A noi, come ai servi della parabola di Matteo 25,14-30, vengono consegnati “i beni” che poi sono “comuni”, di tutti… ma a noi viene dato il compito di farli produrre.
Non c’è solo l’intraprendenza dei primi due, ma anche l’indolenza del terzo dovuta al suo timore del padrone e al non aver mai sentito il dono ricevuto come qualcosa di proprio e quindi da restituire intatto.
Qui il “capitalismo liberale” di matrice calvinista avrebbe buon gioco, ma non è tanto questo il valore che c’è in gioco, quanto piuttosto il rapporto di reciproca fiducia che annulla la distanza “padrone – servo” per instaurare quella di collaborazione e responsabilità.
Nell’odierna liturgia della Parola “la donna” e “i servi” sono assunti a simbolo dell’autentico credente, essi hanno in comune un carattere che ne definisce anche il valore in rapporto alla salvezza riconosciuto unicamente da Dio: la fedeltà.

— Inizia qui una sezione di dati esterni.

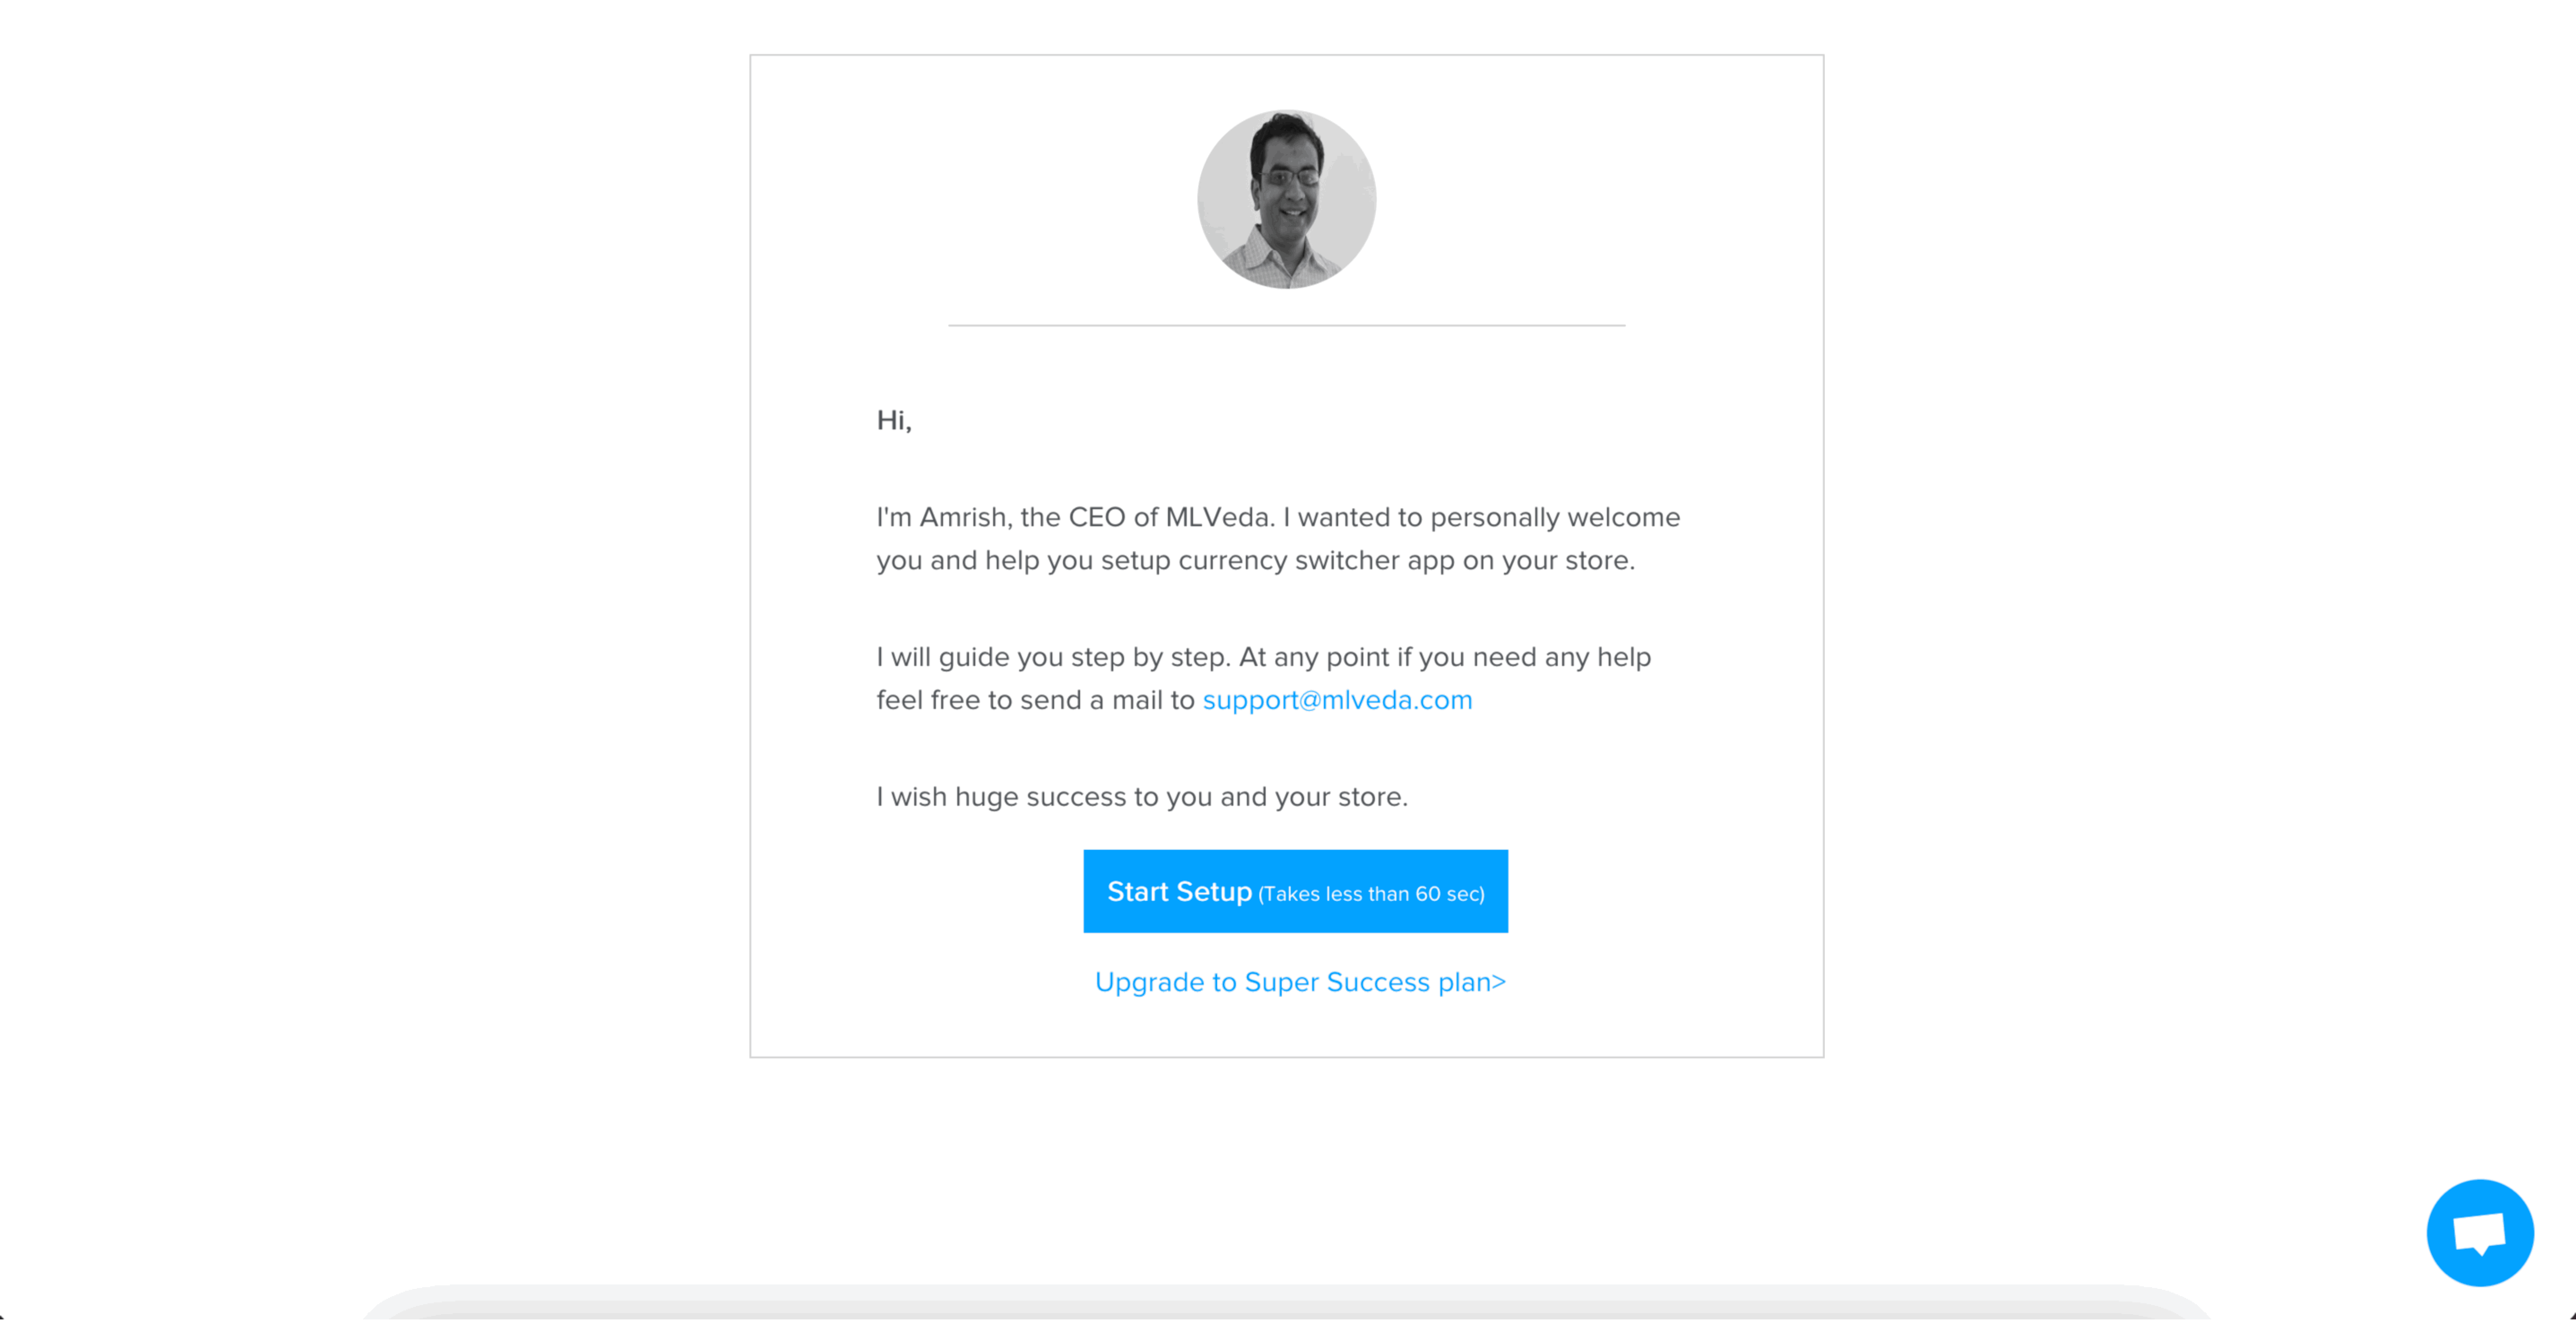Click the gray device mockup edge at the bottom

coord(1286,1302)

La donna è lodata perché il suo uomo può fidarsi di lei, e così i servi sono ricompensati perché “fedeli”. Dunque l’operosità umana acquista valore nella misura in cui nasce da un rapporto di disponibilità all’amore, dalla consapevolezza di possedere solo ciò che si è ricevuto, compresa la stessa capacità di operare. Siamo nell’orizzonte della riconoscenza e della gratitudine, quindi della gioia di ricevere e dare, di condividere.
È appunto a questa fedeltà che la Parola evangelica promette una pienezza traboccante, inimmaginabile. Alla fedeltà di un vivere quotidiano come dono ricco di potenzialità, che merita rischiare e scoprirlo è il compito del credente, annuncia l’assenza del Donatore sempre presente e la sua attesa gioiosa".